▶ [Task to complete]:
Begin at the line containing "Task: Click the STREET_NUMBER label" and give again every line to the end of the records, exactly, without the pictures.

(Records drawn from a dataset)
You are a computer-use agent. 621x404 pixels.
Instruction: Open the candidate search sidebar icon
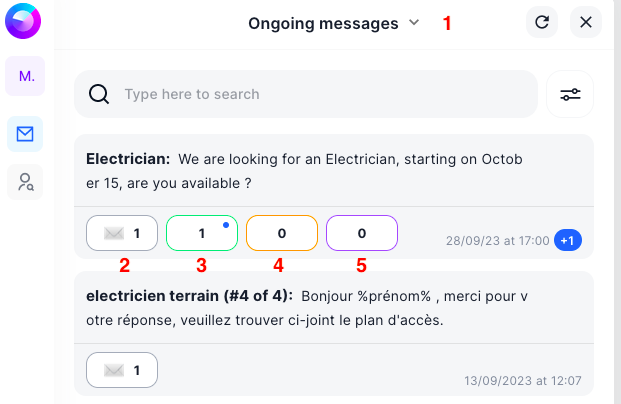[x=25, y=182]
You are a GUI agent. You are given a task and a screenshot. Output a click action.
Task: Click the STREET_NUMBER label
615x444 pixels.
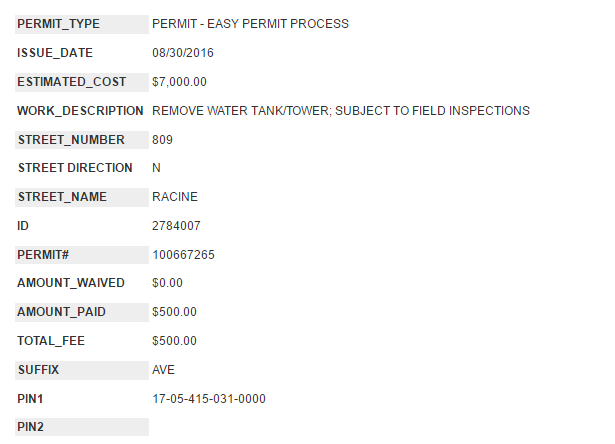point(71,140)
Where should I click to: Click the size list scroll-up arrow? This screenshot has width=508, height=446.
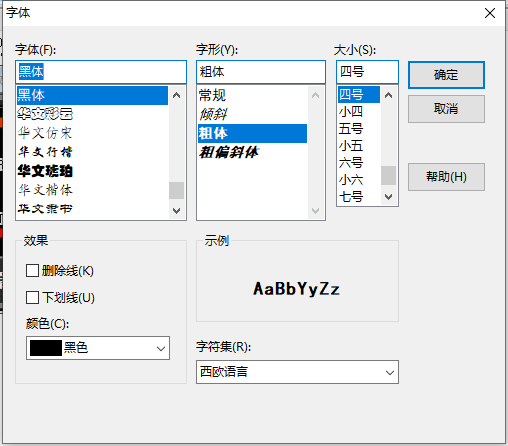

▶ [Solution to this problem]:
Task: Click the STREET_NUMBER label
615x444 pixels.
point(71,140)
Where should I click to: Click the size list scroll-up arrow? This screenshot has width=508, height=446.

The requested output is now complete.